The output will have fields:

  • username : The primary username
  • user_* : Alternative usernames, if configured by returning user_* extra fields from userdb
  • upload-within : This corresponds to the metacache_upload_interval setting.
  • dev-major dev-minor : Filesystem device where the user is located in. Filesystems are separately tracked by metacache, although currently support for multiple filesystems doesn’t work as well as it could. Mainly the problem is that metacache_max_space globally applies to all the filesystems.
  • bytes-used(priority) : Disk space used by index files of this priority in metacache.
  • last-access(priority) : UNIX timestamp of when the the index files of this priority were last accessed in metacache.
  • changes : “none” means the index files have no changes done locally since they were downloaded. “unimportant” means there are some changes, but nothing that couldn’t be regenerated if the server crashed. “important” means that there are changes that would be lost in case of a server crash. Currently the only important change is flag changes.
    • New mail deliveries aren’t important, because the mail is immediately saved to object storage. In case of a crash the mails are listed in object storage and missing mails are added back to Dovecot indexes. The obox plugin also guarantees that the IMAP UID will be preserved in case of a crash. However, if a new mail delivery also sets a message flag (e.g. via Sieve script), then the change will be marked as important. An exception is the $HasAttachment and $HasNoAttachment flags, which are stored in the obox OID directly so they can be cheaply restored after a crash.
  • last-service : Last service that accessed this user.

Note

metacache clean and flush operations (via metacache-worker or doveadm) won’t update this field.

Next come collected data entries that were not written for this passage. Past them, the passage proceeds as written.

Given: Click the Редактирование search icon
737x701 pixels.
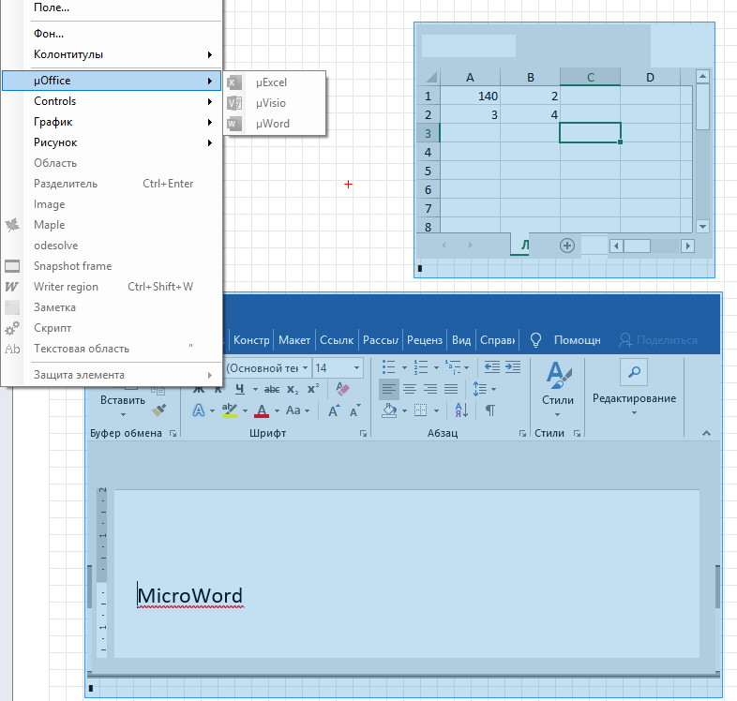Looking at the screenshot, I should 634,372.
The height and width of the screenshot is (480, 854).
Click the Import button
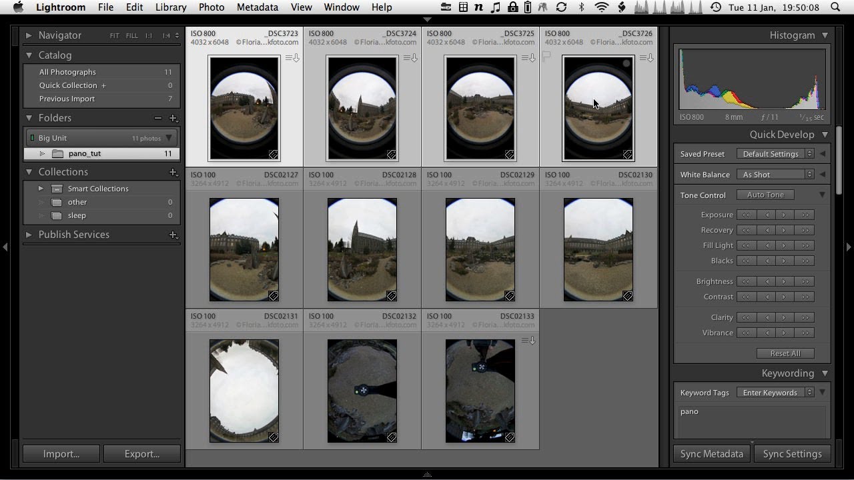61,454
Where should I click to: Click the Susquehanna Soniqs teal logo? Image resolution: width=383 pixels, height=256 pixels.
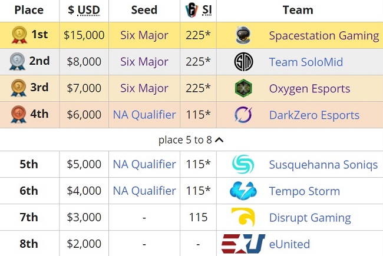click(243, 164)
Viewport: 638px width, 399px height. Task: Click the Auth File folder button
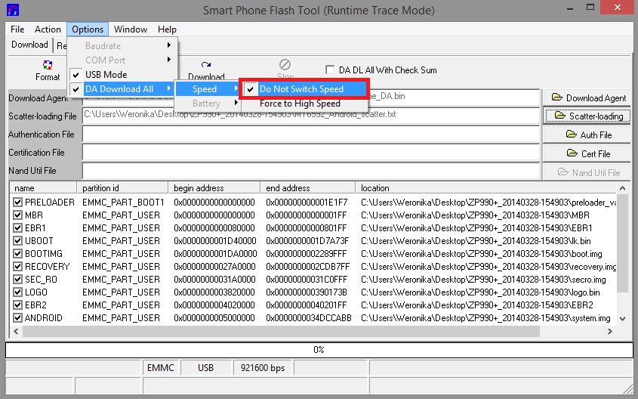pyautogui.click(x=587, y=135)
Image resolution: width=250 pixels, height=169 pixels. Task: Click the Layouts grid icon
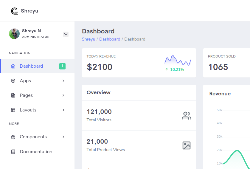point(13,110)
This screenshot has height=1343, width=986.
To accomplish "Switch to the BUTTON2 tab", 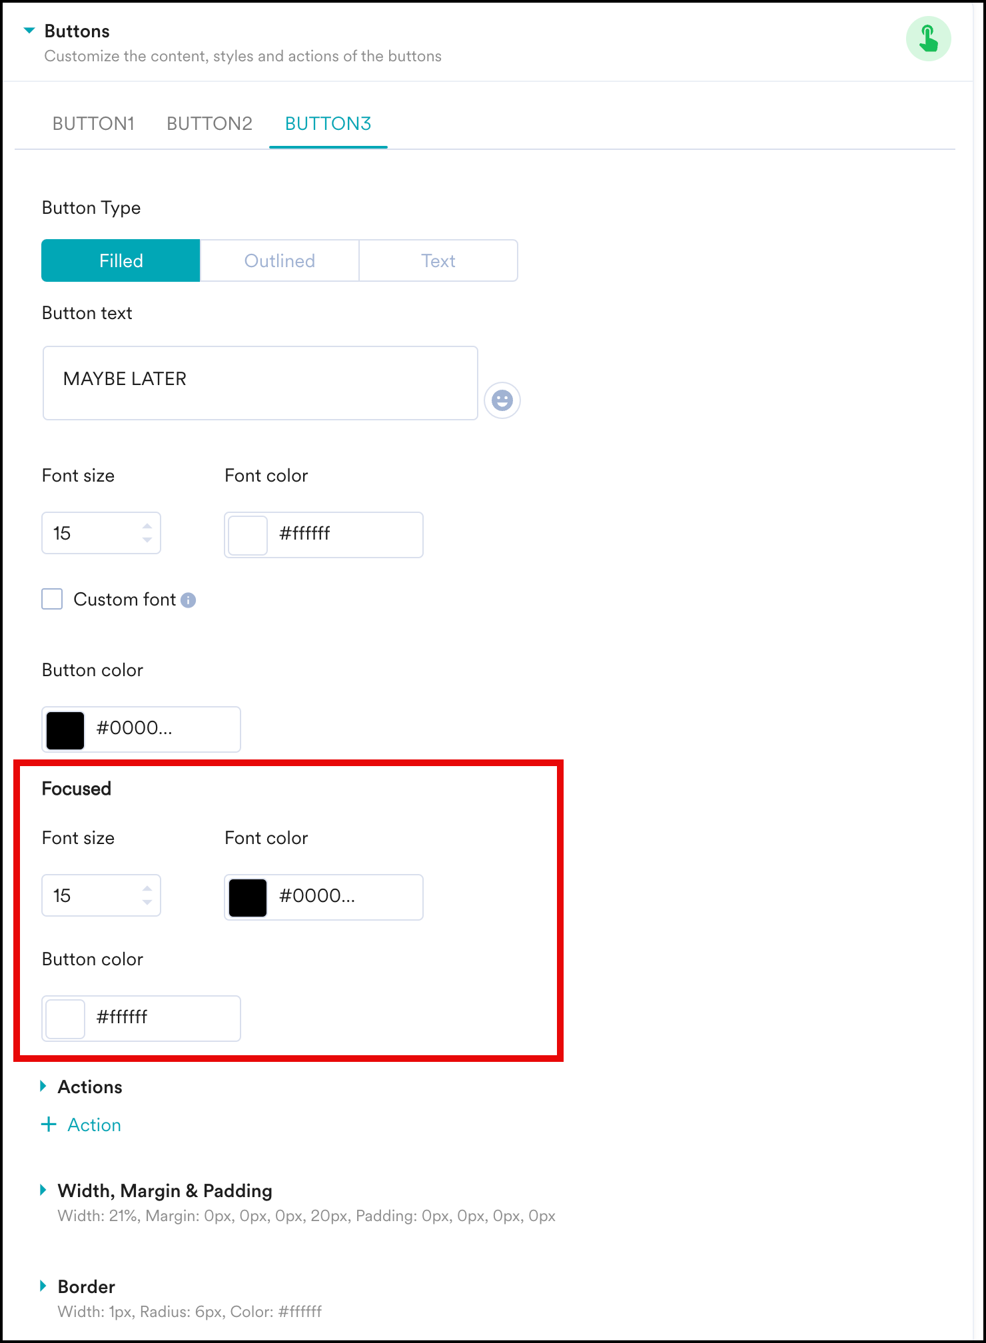I will coord(209,124).

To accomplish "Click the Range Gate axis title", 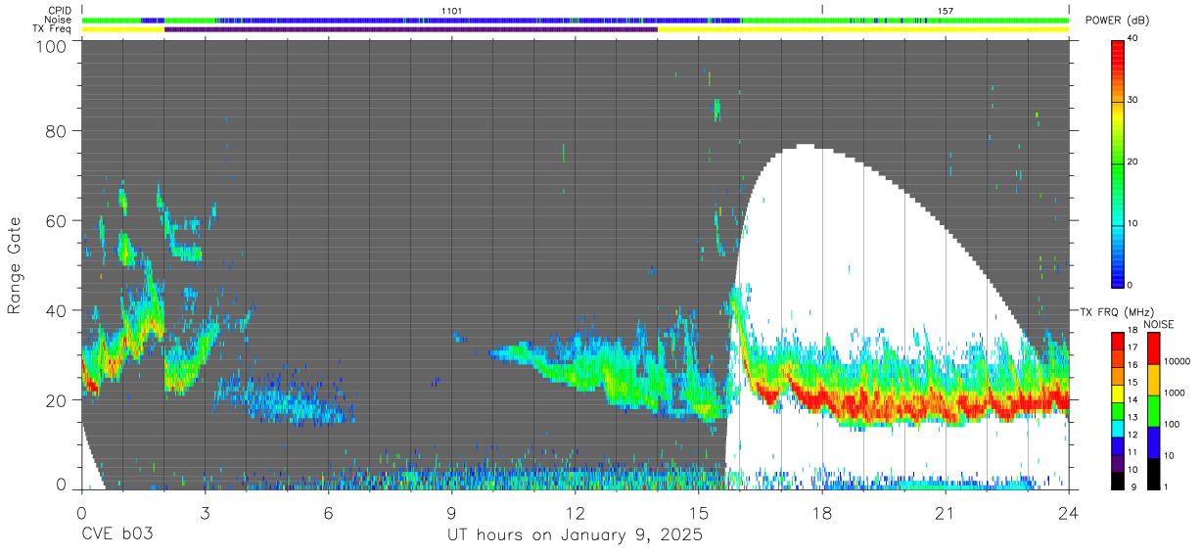I will click(x=15, y=266).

  • cleanup-weight : Currently calculated weight when these indexes are cleaned up. Smaller numbers are cleaned up before larger numbers. Sorting the list output (with |sort -n) by this field will show the order in which the indexes would be cleaned. The cleanup weights are recalculated whenever the indexes are being accessed.

There are 4 priorities for index files:

  • 0 = User root indexes (highest priority)
  • 1 = FTS indexes
  • 2 = INBOX and Junk folder indexes
  • 3 = other folders’ indexes (lowest priority)

You can also manually clean some older indexes from cache by running:

doveadm metacache clean -u user@domain

If the indexes aren’t fully uploaded to the object storage, the clean will fail instead.

You can manually upload indexes to object storage with:

doveadm metacache flush -u user@domain

doveadm metacache flushall

It’s also possible to flush only indexes with specified priority (and below) with the -p parameter.

If a user no longer actually exists on filesystem, it can be removed from metacache process with:

doveadm metacache remove user@domain

This command also supports wildcards, so you can remove e.g. “testuser*” or even “*” for everyone.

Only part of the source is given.